6
電話は、三回めのコールでつながった。俺は咄嗟に言葉が出ずに、黙っていた。なつめもそうだったみたいだけれど、その硬直状態から抜け出るのはなつめの方が早かった。
『どうした? 電話なんて、珍しいな。』
確かにそうだった。俺がなつめに電話をしたことなんて、ほとんどない。電話なんかしなくても、家に行けばいつでもなつめは俺を迎えてくれたから。
「……ちょっと、な。」
曖昧な返事しかできなかった。俺はお前に恋をしていると、真正面から言葉をぶつけることができるはずもなくて。
『ちょっとって、なに? 緊急事態?』
違う、と答えた。俺の頭の中は、緊急事態を超えて、もう非常事態なのだけれど。
『じゃあ、なに?』
「……ちょっと、」
ちょっとなんなのか、自分でももどかしくなるほど言葉が見つからない。
電話の向こう側は静かで、なつめは一人で自分の部屋にいるのだな、と分かった。電話越しの空気でも、俺はなつめの部屋の匂いを感じられた。それくらいには、側にいた。
ちょっと、なんと言えばいいのだろうか。
俺は縋るように、向かいに座る路水さんを見た。
清水さんは苦笑して、いけいけどんどん、とほとんど唇だけで囁いた。
いけいけどんどん。
俺は頭の中でその言葉を繰り返し、腹を決めた。
「なつめ。」
『なに?』
「今からそっち、行っていい?」
電話の向こうのなつめは黙り込んだ。俺は今が真夜中なのを思い出して、その言葉を撤回しようとした。
けれどその前に、なつめが言った。
『だめ。』
短い、拒絶。
俺はそれだけで、心臓が凍り付いたかと思った。こんなふうに真正面からなつめに拒絶されるのは、はじめてだった。
「ごめん、夜中だったな。」
なんとか自分を保とうと口にした台詞は、あっさりなつめにひっくり返された。
『夜中じゃなくても、もうだめなんだ。……俺、さ、彼女、できたから。』
「誰?」
反射で出てきた台詞だった。本当は、なつめの恋人が誰であろうと関係なく、俺はなつめに拒絶されているのに、それを認めたくなくて。
『……中学の時の、知り合い。大学一緒になって。』
そっか、と、俺は辛うじて呟いた。それ以上なにを言っていいのか分からずに黙り込んでいると、清水さんが痩せた腕を伸ばして俺からスマホをとりあげ、通話を切った。

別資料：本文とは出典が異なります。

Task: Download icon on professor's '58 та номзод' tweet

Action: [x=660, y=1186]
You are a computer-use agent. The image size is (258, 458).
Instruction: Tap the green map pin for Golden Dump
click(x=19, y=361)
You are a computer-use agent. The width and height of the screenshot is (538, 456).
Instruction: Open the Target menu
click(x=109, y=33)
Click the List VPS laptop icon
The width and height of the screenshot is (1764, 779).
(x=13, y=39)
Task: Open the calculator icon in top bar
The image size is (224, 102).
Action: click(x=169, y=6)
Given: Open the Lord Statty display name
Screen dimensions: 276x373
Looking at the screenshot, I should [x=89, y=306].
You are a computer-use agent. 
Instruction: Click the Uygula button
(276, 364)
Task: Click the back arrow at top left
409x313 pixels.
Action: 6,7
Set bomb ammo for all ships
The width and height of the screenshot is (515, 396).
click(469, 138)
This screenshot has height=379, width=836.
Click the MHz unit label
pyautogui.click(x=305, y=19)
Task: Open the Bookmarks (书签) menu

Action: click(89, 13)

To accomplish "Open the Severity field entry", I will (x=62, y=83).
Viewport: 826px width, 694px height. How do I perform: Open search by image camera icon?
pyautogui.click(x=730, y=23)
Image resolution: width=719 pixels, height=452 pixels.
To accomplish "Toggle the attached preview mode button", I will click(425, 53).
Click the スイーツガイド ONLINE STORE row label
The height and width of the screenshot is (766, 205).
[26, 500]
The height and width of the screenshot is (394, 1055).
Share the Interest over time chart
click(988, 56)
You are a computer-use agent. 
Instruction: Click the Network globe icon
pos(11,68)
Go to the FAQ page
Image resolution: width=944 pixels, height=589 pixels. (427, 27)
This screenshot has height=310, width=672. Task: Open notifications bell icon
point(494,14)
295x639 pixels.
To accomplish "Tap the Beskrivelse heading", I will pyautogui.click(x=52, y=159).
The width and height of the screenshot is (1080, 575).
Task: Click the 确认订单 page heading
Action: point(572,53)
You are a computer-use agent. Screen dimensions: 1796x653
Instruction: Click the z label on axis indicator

「……ごめんなさい。でも、もう聞いてられなかったわ。」
「……うん。ありがとう。」
ありがとう、と確かめるように再び口の中で呟いた。
清水さんは、黙って頷くと、スマホを返してくれた。そして、帰れないでしょ? と小さく呟くように言った。俺は、言葉が一つも出てこないまま頷いた。今一人になったら、自分がどうなってしまうか分からなかった。
清水さんは、淡々と客用布団を敷いてくれた。その晩俺は、はじめて女の人の部屋で、その人の身体に触れずに眠った。